Document Detail

Proteome Analysis of Distinct Developmental Stagesof Human Natural Killer Cells.
MedLine Citation:
PMID:  23315794     Owner:  NLM     Status:  Publisher    
The recent Natural Killer (NK) cell maturation model postulates that CD34+ hematopoietic stem cells (HSC) first develop into CD56bright NK cells, then into CD56dimCD57- and finally into terminally maturated CD56dimCD57+. The molecular mechanisms of human NK cell differentiation and maturation however are incompletely characterized. Here we present a proteome analysis of distinct developmental stages of human primary NK cells, isolated from healthy human blood donors. Peptide sequencing was used to comparatively analyze CD56bright NK cells versus CD56dim NK cells and CD56dimCD57-NK cells versus CD56dimCD57+ NK cells and revealed distinct protein signatures for all of these subsets.
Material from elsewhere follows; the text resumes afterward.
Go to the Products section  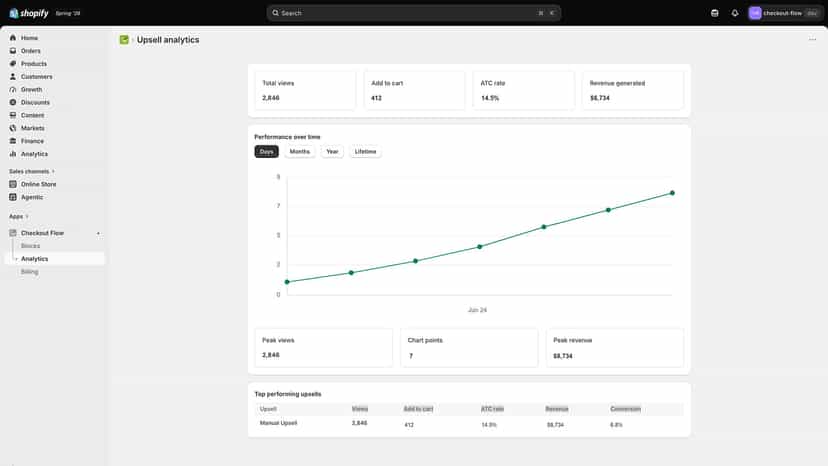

Quantitative data for about 3400 proteins were obtained and support the current differentiation model. Furthermore, 11 donor-independently, but developmental stage specifically regulated proteins so far un-described in NK cells were revealed, which may contribute to NK cell development and may elucidate a molecular source for NK cell effector functions. Among those proteins, S100A4 (Calvasculin) and S100A6 (Calcyclin) were selected to study their dynamic sub-cellular localization. Upon activation of human primary NK cells, both proteins are recruited into the immune synapse (NKIS), where they co-localize with Myosin IIa.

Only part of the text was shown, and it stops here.